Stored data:
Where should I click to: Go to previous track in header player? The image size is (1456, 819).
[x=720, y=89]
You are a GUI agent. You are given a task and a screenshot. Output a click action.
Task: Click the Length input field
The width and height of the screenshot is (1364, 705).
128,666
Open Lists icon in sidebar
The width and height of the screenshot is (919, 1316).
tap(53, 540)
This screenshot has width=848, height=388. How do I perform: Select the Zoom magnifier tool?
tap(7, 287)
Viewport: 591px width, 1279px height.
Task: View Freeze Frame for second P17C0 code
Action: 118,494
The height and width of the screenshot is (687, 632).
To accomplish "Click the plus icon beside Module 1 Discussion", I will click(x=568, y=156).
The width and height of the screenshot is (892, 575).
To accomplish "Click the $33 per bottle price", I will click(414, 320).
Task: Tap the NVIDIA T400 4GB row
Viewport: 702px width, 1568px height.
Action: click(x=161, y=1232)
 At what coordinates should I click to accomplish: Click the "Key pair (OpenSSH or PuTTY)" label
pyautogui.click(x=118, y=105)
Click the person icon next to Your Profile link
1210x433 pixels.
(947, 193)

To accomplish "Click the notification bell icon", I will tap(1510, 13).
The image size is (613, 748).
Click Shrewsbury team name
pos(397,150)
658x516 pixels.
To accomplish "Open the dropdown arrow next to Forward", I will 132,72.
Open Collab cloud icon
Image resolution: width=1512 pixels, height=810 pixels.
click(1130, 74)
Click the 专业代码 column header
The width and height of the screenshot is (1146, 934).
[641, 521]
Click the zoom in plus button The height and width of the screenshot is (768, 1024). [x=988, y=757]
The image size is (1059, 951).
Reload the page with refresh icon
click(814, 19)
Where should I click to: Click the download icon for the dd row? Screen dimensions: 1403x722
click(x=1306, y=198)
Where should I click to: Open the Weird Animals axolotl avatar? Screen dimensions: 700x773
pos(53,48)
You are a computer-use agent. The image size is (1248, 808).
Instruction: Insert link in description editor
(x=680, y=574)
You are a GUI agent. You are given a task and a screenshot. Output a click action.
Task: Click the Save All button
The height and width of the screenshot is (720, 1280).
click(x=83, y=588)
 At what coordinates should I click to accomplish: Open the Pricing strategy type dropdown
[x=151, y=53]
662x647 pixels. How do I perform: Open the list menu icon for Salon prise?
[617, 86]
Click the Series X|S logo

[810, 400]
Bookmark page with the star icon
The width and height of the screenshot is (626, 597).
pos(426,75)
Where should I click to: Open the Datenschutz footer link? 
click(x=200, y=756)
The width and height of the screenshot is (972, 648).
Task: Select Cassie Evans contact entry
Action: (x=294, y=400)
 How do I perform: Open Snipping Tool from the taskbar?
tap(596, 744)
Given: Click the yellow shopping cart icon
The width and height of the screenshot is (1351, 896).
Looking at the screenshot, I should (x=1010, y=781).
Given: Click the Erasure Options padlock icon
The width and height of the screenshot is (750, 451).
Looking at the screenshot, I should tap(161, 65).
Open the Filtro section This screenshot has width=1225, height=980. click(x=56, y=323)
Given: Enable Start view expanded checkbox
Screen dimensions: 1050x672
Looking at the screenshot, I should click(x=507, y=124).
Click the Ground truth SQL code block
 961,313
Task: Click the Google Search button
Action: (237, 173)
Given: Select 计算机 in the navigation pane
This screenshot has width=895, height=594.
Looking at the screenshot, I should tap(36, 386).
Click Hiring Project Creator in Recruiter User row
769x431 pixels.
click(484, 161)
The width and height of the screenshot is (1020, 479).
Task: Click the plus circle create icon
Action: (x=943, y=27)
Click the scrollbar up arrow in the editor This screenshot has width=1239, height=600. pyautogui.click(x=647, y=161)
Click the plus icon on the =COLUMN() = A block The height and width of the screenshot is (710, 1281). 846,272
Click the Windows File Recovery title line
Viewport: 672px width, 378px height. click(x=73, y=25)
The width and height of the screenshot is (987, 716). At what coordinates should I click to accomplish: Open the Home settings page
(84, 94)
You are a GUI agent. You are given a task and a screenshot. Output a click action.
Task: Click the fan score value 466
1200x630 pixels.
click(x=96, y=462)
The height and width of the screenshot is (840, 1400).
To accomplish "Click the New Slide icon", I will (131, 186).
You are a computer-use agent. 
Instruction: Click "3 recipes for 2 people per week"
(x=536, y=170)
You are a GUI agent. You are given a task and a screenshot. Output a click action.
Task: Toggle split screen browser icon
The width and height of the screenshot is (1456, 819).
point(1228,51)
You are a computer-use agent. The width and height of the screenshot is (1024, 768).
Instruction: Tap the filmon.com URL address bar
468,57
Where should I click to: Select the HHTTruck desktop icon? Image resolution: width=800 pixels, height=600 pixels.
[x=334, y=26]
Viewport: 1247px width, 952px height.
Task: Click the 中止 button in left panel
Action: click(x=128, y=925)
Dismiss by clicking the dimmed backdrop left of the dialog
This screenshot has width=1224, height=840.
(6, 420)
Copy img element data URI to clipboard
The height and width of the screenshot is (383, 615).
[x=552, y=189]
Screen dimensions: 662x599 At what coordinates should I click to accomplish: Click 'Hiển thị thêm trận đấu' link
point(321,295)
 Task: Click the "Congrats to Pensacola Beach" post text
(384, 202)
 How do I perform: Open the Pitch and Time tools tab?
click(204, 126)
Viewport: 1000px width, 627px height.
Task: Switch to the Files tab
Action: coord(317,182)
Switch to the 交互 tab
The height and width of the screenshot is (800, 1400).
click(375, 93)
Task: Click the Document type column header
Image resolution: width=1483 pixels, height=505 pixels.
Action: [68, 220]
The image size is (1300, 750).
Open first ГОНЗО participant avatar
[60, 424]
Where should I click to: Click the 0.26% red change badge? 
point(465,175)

Work instructions: Render the lines of the listing from the one containing "The image size is (1300, 750)." through the end, inclusive, as a Markdown table with the columns Row and Line, and skip any blank lines.

The output:
| Row | Line |
|---|---|
| 1 | The image size is (1300, 750). |
| 2 | Open first ГОНЗО participant avatar |
| 3 | [60, 424] |
| 4 | Where should I click to: Click the 0.26% red change badge?  |
| 5 | point(465,175) |